Tax Return OCR

by Ilya Evdokimov | Jan 20, 2010 | data capture

If you are thinking about using data capture to read text from tax returns it’s time now to start thinking about the steps to accomplish this. Reading typographic tax returns from current and previous years has proven to be very accurate and a great use of data capture and OCR technology. Tax Returns fall into the medium complexity to automate category. There are a few things that make tax returns unique.

Checkmarks: Tax returns have two types of checkmarks, ones that are standard and printed in the body of the document. These can be handled similar to all other common checkmark types. The other type of checkmark is unique only to tax forms and they are typically on the right side of the document. They are boxes that within can be filled with a character or a checkmark symbol. With these checkmarks, the best approach is to create a field the entire size of where the checkmark can be printed and set the checkmark type to be of type “white field”. In this case the software will expect there to be only white space and a presence of enough black pixels will consider it checked.
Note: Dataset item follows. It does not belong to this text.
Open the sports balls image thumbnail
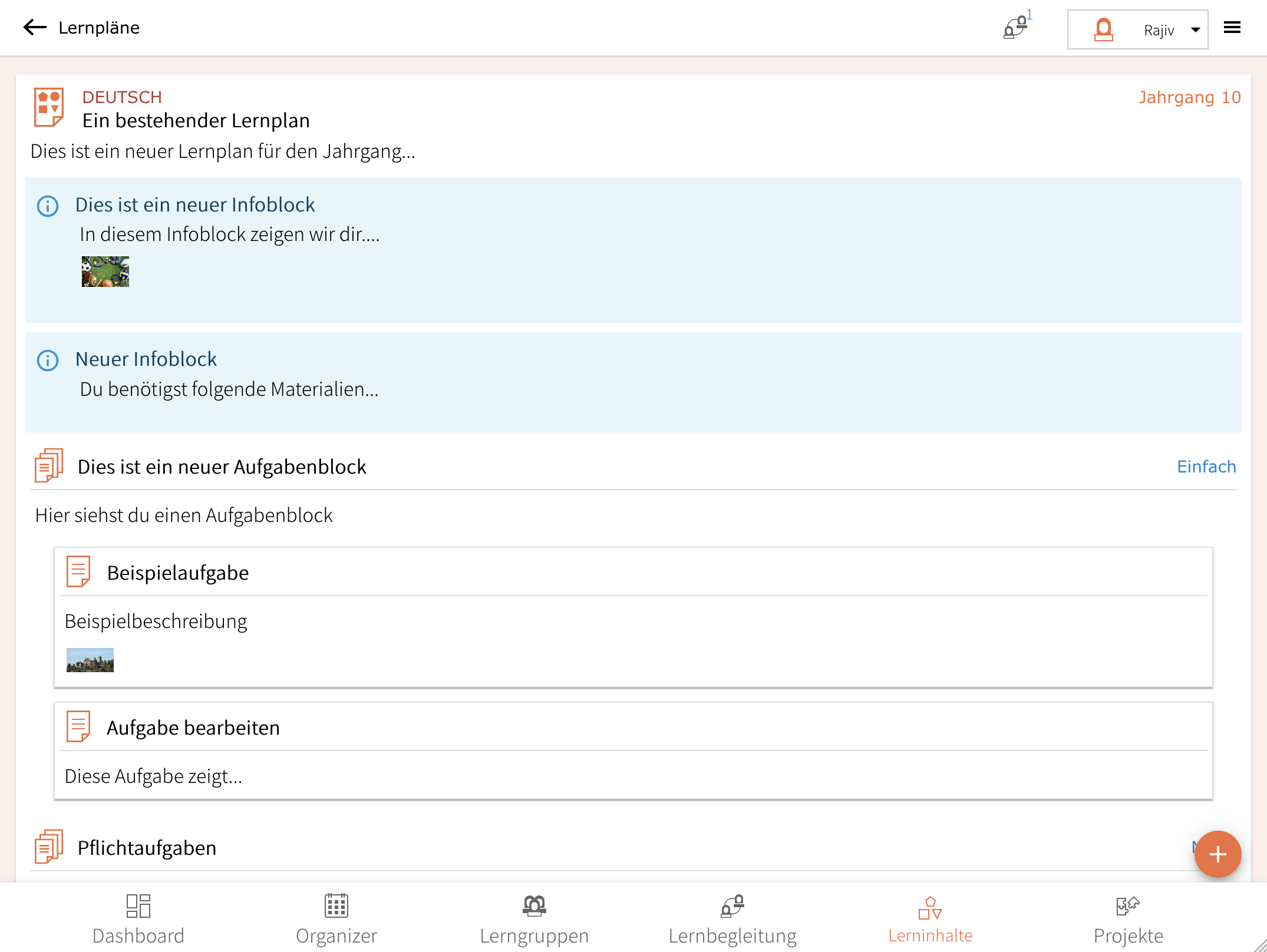This screenshot has height=952, width=1267. (x=105, y=272)
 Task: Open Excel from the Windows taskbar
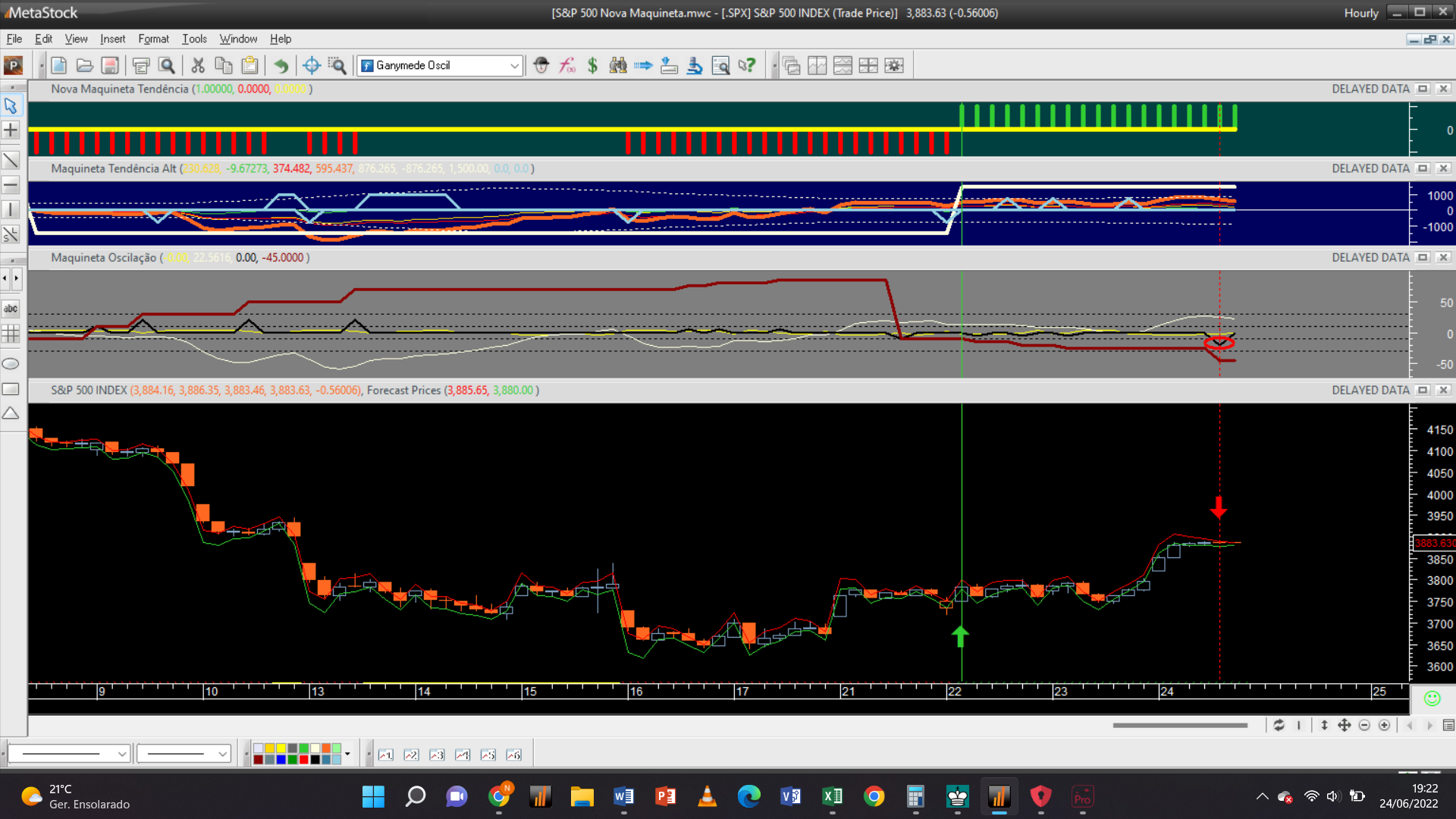pos(832,796)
Tabular Data: Much of the data in a tax form is presented as a table. When considering capturing data from a table, organizations have to decide if they want to capture each cell of the table as its own field OR if they would like to capture the data in the table as a table field that later must be parsed. This can dramatically effect the exported results so knowing before hand is very important.

Delivery Type: Tax forms usually come as eFile which is a pixel perfect document that is never printed and never scanned, or as a scanned document received first as paper then scanned. For the most part the eFile version of the tax form will be more accurate, however the eFile version of the form has non-traditional checkmarks that could cause a problem. Organizations need to decide if they are going to process all delivery types together as a single type or separate them. There are advantages to both. By combining them integration time is less, by separating them accuracy is higher.

I much rather OCR a tax return than file one. Because of this, the skills I’ve developed in processing tax returns are better than creating them, and I hope today I imparted some of that knowledge.